● **Work to complete**
1/ In the immutable-dictionary thread, where is ImmutableDict defined, and is it exported?
2/ Quote the passage of the immutable-dictionary thread that starts with the words containing "Is this a good" and ends with "(like in python).".

● **Text**
__________________________________________________
Immutable dictionary - dictionary

Is there a way to enforce a dictionary being constant?
I have a function which reads out a file for parameters (and ignores comments) and stores it in a dict:
function getparameters(filename::AbstractString)
f = open(filename,"r")
dict = Dict{AbstractString, AbstractString}()
for ln in eachline(f)
m = match(r"^\s*(?P<key>\w+)\s+(?P<value>[\w+-.]+)", ln)
if m != nothing
dict[m[:key]] = m[:value]
end
end
close(f)
return dict
end
This works just fine. Since i have a lot of parameters, which i will end up using on different places, my idea was to let this dict be global. And as we all know, global variables are not that great, so i wanted to ensure that the dict and its members are immutable.
Is this a good approach? How do i do it? Do i have to do it?
Bonus answerable stuff :)
Is my code even ok? (it is the first thing i did with julia, and coming from c/c++ and python i have the tendencies to do things differently.) Do i need to check whether the file is actually open? Is my reading of the file "julia"-like? I could also readall and then use eachmatch. I don't see the "right way to do it" (like in python).

Why not use an ImmutableDict? It's defined in base but not exported. You use one as follows:
julia> id = Base.ImmutableDict("key1"=>1)
Base.ImmutableDict{String,Int64} with 1 entry:
"key1" => 1
julia> id["key1"]
1
julia> id["key1"] = 2
ERROR: MethodError: no method matching setindex!(::Base.ImmutableDict{String,Int64}, ::Int64, ::String)
in eval(::Module, ::Any) at .\boot.jl:234
in macro expansion at .\REPL.jl:92 [inlined]
in (::Base.REPL.##1#2{Base.REPL.REPLBackend})() at .\event.jl:46
julia> id2 = Base.ImmutableDict(id,"key2"=>2)
Base.ImmutableDict{String,Int64} with 2 entries:
"key2" => 2
"key1" => 1
julia> id.value
1
You may want to define a constructor which takes in an array of pairs (or keys and values) and uses that algorithm to define the whole dict (that's the only way to do so, see the note at the bottom).
Just an added note, the actual internal representation is that each dictionary only contains one key-value pair, and a dictionary. The get method just walks through the dictionaries checking if it has the right value. The reason for this is because arrays are mutable: if you did a naive construction of an immutable type with a mutable field, the field is still mutable and thus while id["key1"]=2 wouldn't work, id.keys[1]=2 would. They go around this by not using a mutable type for holding the values (thus holding only single values) and then also holding an immutable dict. If you wanted to make this work directly on arrays, you could use something like ImmutableArrays.jl but I don't think that you'd get a performance advantage because you'd still have to loop through the array when checking for a key...
__________________________________________________
● **Records shown**
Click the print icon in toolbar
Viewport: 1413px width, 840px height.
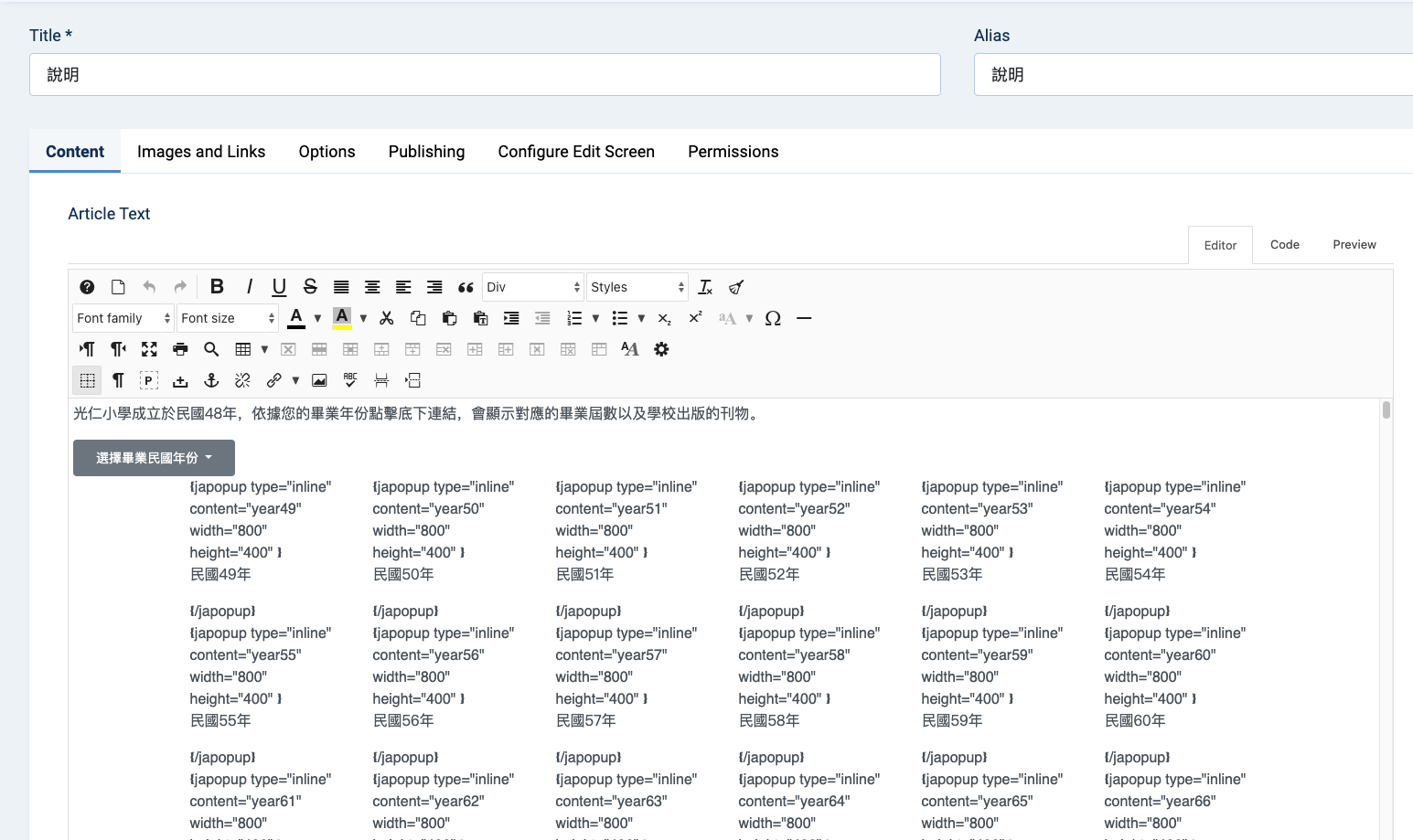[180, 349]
__________________________________________________
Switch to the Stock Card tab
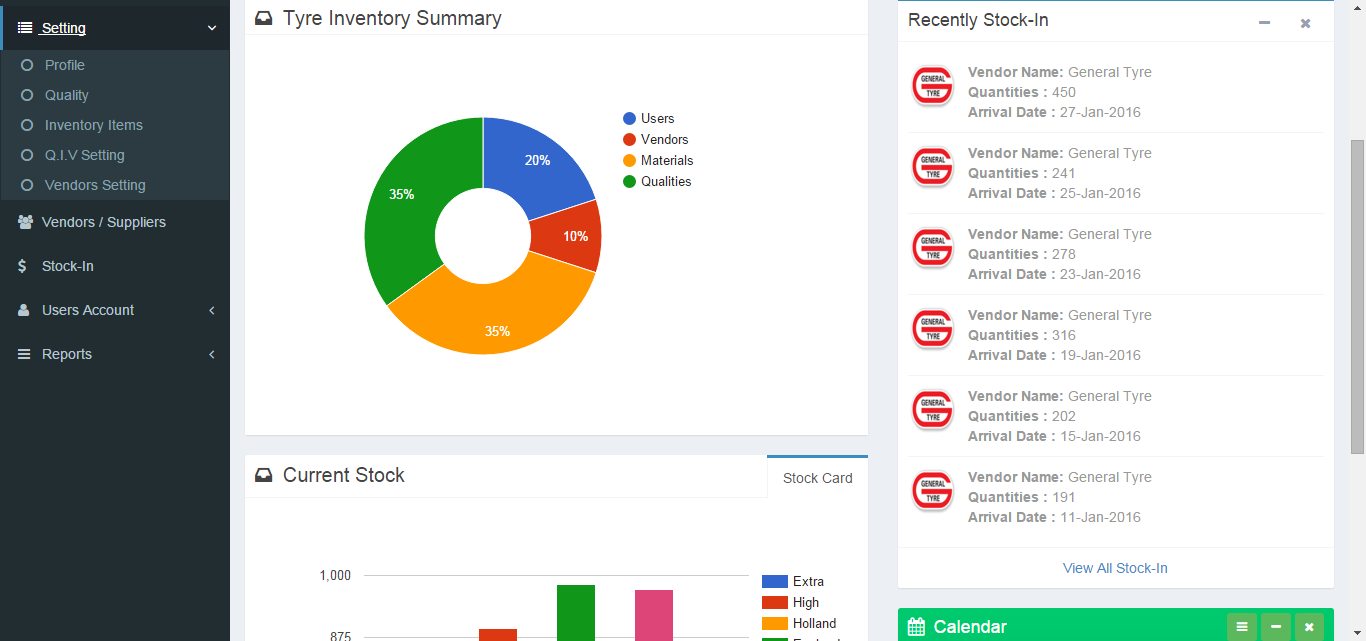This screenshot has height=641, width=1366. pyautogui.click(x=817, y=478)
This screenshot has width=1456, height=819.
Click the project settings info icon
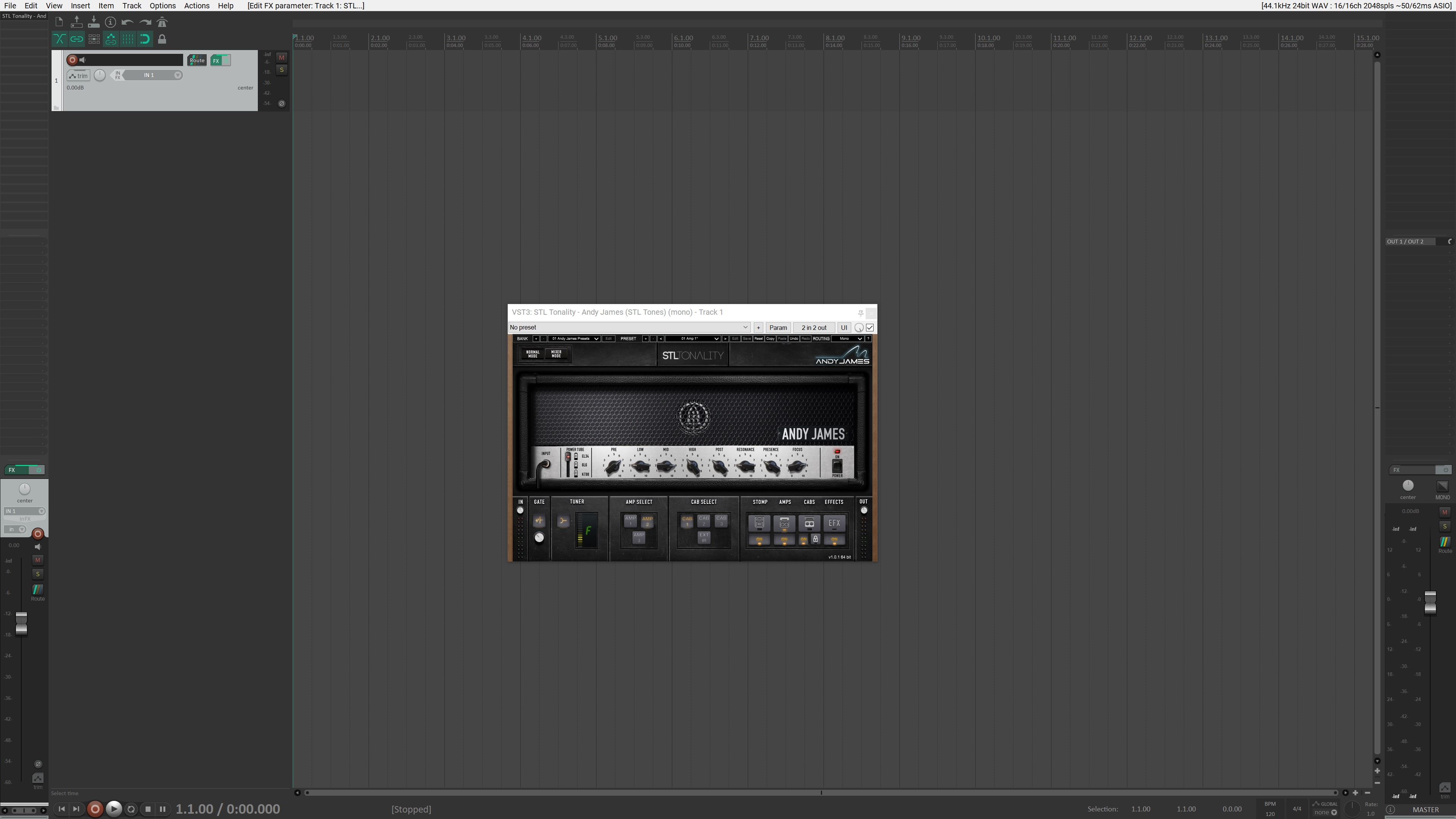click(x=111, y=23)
__________________________________________________
● **In response**
1/ It is defined in Base but not exported.

2/
Is this a good approach? How do i do it? Do i have to do it?
Bonus answerable stuff :)
Is my code even ok? (it is the first thing i did with julia, and coming from c/c++ and python i have the tendencies to do things differently.) Do i need to check whether the file is actually open? Is my reading of the file "julia"-like? I could also readall and then use eachmatch. I don't see the "right way to do it" (like in python).